While strikes aren’t rare in South Africa, and can be violent at times, it’s unusual for the military to be involved, Wayne McCurrie, a fund manager at Johannesburg-based RMB Asset Management, said by phone today. “That’s reminiscent of the 1980s” when the apartheid system imposed by the then minority white government was still in place, he said.
Impala last week fired 17,200 workers at the mine, which accounts for about 12 percent of global production of platinum, used in jewelry and cars. The disruption has caused lost output of 60,000 ounces worth about 1.2 billion rand ($153 million) as of Feb. 14, Brown told reporters on a conference call. The mine came to a halt Jan. 30 and it may take a further three or four weeks to restore operations, curbing global supplies, he said.
Impala fell 4 percent to 158.15 rand by the close in Johannesburg, the lowest in more than two years. The six-member FTSE/JSE Africa Platinum Mining Index dropped 3.1 percent.
South African National Defence force members arrived at the mine today, National Union of Mineworkers’ regional manager Vuyani Sydwell Dolokwana said from the site. The military joined police outside the Impala mine to try and stop protesters looting, blocking roads and intimidating those who want to return to work, Dolokwana said.
Impala will continue talks with the NUM, the only union recognized at the mine, to try to resolve the dispute, Brown said. An illegal strike by about 5,000 rock-drill operators over pay last month prompted a wider stoppage.
The situation has “political undertones” and also stems from inter-union rivalry, Brown said.

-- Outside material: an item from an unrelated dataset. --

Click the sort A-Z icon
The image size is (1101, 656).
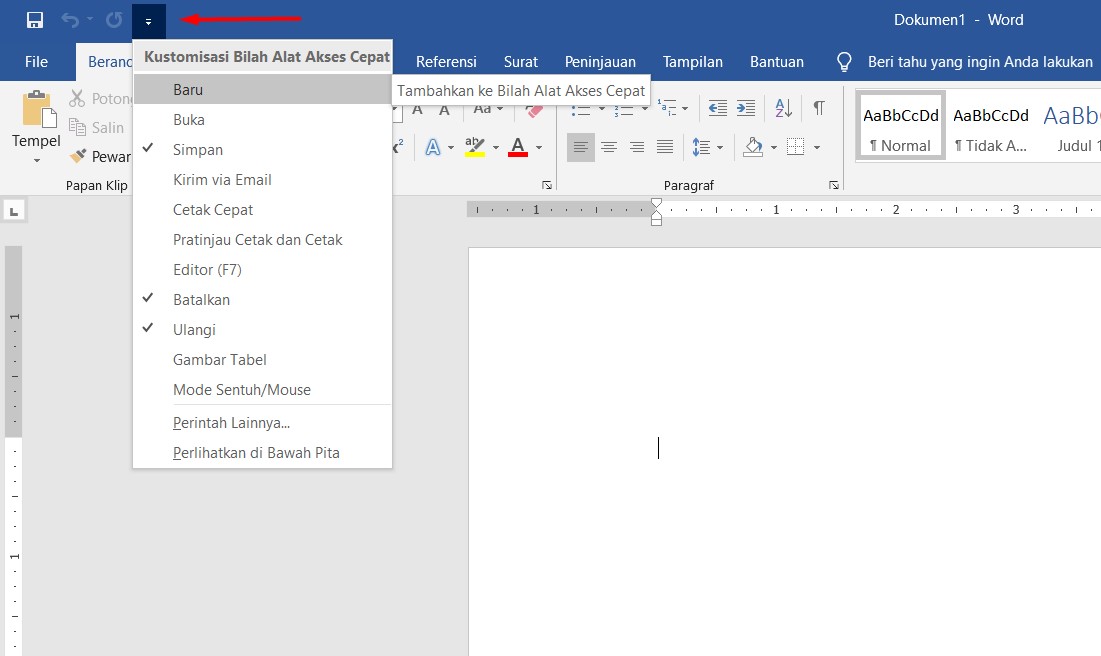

The Association of Mineworkers and Construction Union is trying to gain members at the site, he said.
The AMCU didn’t cause the violence, General Secretary Jeff Mphahlele said in an interview today. While AMCU didn’t call the strike, it has recruited a “large percentage” of Impala workers in Rustenburg, he said. “People are sick and tired of NUM,” he said.
NUM is the country’s largest labor grouping and represents most of South Africa’s mineworkers. It’s an affiliate of the Congress of South African Trade Unions, a member of the African National Congress-led ruling alliance since 1994. The ANC is due to hold leadership elections in December.
The mine, which accounts for half of Impala’s total production and about two-thirds of its profit, probably won’t make its target of producing 915,000 to 920,000 ounces this year, Brown said. Impala produces about 25 percent of global platinum output, mostly in South Africa, the nation with the world’s largest reserves.
Impala has rehired 6,000 workers, allowing operations to “tentatively restart” in certain areas, Brown said. “I’d say another three to four weeks would probably give us an indication of trying to get everyone back to work and getting people up and running,” he said.
Impala’s first-half production fell 21 percent to 356,000 ounces of refined platinum after volumes from third parties declined 48 percent, the company said today in a statement. Large producers such as Impala buy concentrate from other companies to add to smelters. The company also smelts the material on behalf of other operators for a fee.
Impala also lost about 33,000 ounces through an increase in government-ordered safety stops.
Still, adjusted earnings climbed 67 percent to 5.73 rand a share in the six months through December, the company said. The mean estimate of five analysts surveyed by Bloomberg was for adjusted earnings of 5.35 rand a share.
While the average dollar platinum price increased 1.7 percent to $1,654.33 an ounce in the six-month period, the rand price of the metal advanced 8.5 percent as the local currency depreciated.
Platinum may trade at $1,450 to $1,800 an ounce in the next year while palladium may trade at $600 to $850 an ounce, Marketing Executive Derek Engelbrecht said in Johannesburg today. There may be a 335,000-ounce platinum deficit and a 980,000-ounce palladium shortage this year, he said.